Os olhos do vigário brilham no escuro

a escutar o desfile de humanidades

do ser iluminado à sua frente.

 

 

 

 

 

 

SERVIDÃO

 

 

Gratidão não é o seu forte.

Eu servi a sua comida

lavei a sua bunda

passei as suas camisas

arrumei a sua cama imunda

 

busquei a cocaína

o ópio e a maconha

escondi o seu vômito

aguentei o seu topete

a preguiça indômita

e até a sua mão nojenta.

 

Você herdou o paraíso.

O meu fica onde você não está.

 

 

[Do livro Elegia de descuidos.

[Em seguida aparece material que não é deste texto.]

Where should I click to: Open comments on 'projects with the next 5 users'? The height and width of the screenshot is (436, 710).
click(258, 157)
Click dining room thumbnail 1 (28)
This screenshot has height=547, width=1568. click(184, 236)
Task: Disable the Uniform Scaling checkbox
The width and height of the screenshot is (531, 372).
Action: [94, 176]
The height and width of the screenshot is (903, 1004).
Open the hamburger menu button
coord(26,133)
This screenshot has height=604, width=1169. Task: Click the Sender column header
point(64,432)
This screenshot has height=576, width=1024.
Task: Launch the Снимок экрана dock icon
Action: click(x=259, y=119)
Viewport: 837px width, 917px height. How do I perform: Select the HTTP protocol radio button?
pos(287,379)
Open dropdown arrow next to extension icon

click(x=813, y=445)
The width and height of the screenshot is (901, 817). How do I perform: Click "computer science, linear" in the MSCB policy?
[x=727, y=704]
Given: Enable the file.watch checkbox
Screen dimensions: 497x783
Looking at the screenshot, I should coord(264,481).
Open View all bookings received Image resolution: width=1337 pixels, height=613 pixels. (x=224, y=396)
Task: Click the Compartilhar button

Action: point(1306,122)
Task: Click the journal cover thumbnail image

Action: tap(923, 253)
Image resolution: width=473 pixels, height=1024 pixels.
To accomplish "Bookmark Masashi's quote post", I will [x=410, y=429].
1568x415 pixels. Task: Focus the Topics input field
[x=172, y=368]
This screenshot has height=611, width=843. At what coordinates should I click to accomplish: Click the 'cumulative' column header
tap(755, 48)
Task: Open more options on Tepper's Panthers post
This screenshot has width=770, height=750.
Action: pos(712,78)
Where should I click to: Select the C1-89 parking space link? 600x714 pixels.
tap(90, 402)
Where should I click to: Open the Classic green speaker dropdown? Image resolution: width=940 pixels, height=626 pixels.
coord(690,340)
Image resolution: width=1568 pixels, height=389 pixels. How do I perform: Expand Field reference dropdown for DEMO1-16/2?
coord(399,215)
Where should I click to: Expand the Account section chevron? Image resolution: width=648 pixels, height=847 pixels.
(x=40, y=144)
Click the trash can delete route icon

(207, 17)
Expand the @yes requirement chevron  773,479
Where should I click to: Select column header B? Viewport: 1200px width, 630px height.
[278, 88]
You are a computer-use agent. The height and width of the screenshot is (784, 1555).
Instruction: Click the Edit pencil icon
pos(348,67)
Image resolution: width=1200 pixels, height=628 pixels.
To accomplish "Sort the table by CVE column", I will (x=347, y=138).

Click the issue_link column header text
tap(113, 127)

Impressões de Minas, 2019]

 

                  

 

 

 

 

 

 

 

 


Laércio José Pereira (Contagem/MG). Fotógrafo, publicou os livros de poesia Menina da lua, uma presença, uma procura (Tradição Planalto, 2009); Estou convencido de que vou para o inferno (Tradição Planalto, 2017) e Elegia de descuidos (Impressões de Minas, 2019). Em 2018, pela Virtual Books, publicou Uma árvore ao pé da serra, com uma seleção de cartas da sua família.